- _Exercise material_

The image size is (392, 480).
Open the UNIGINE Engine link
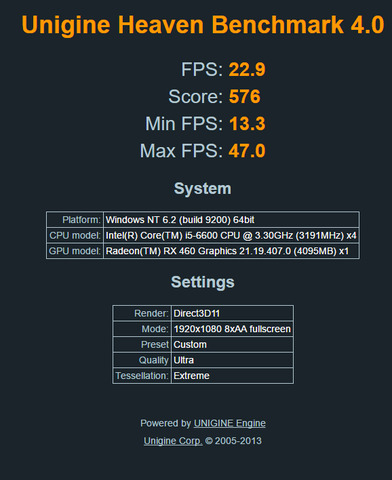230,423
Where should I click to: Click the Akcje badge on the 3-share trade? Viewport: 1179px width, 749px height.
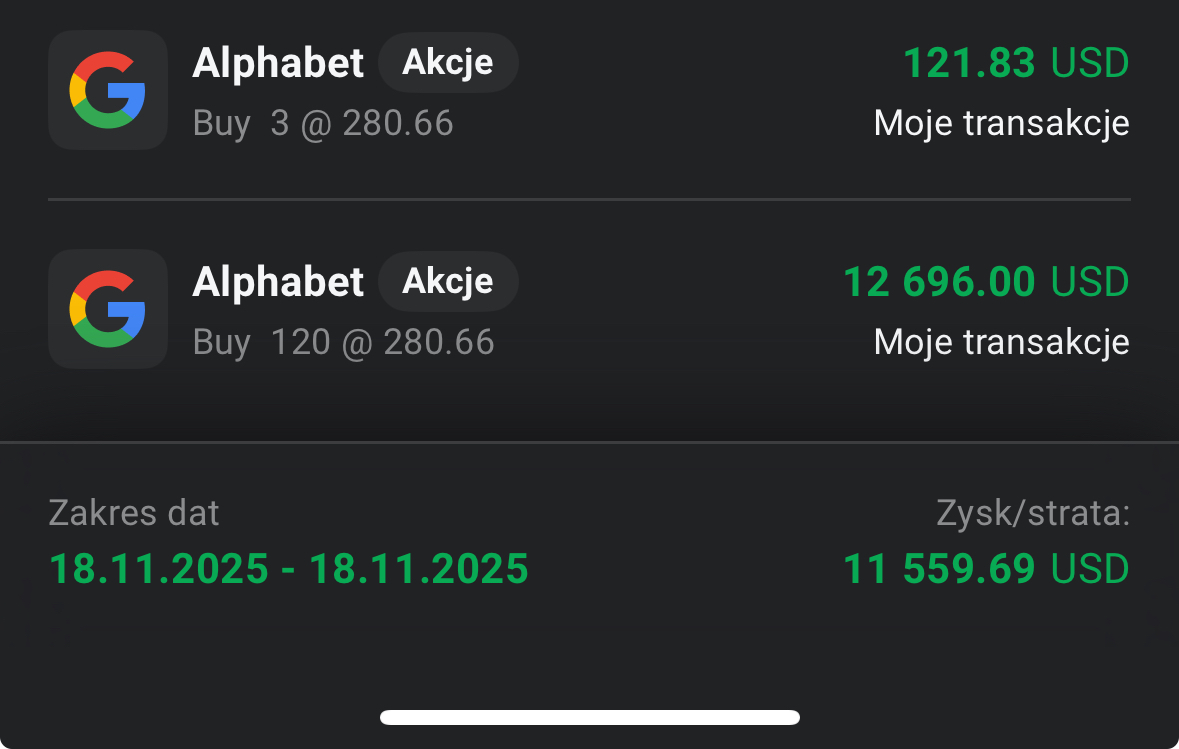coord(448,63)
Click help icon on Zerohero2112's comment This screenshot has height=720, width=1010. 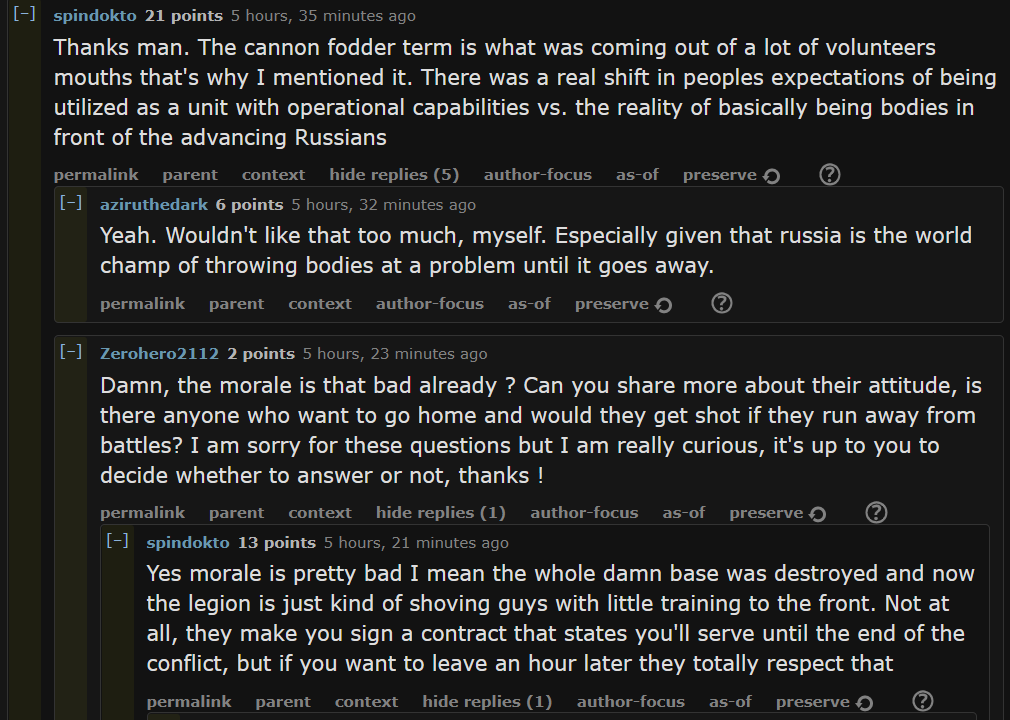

- _What you have to do_
In your copy of the records above, include no pictures and match every line exactly.

- _Task output_
The image size is (392, 480).
Open the UNIGINE Engine link
230,423
Where should I click to: Click the Akcje badge on the 3-share trade? Viewport: 1179px width, 749px height.
coord(448,63)
Click help icon on Zerohero2112's comment This screenshot has height=720, width=1010. 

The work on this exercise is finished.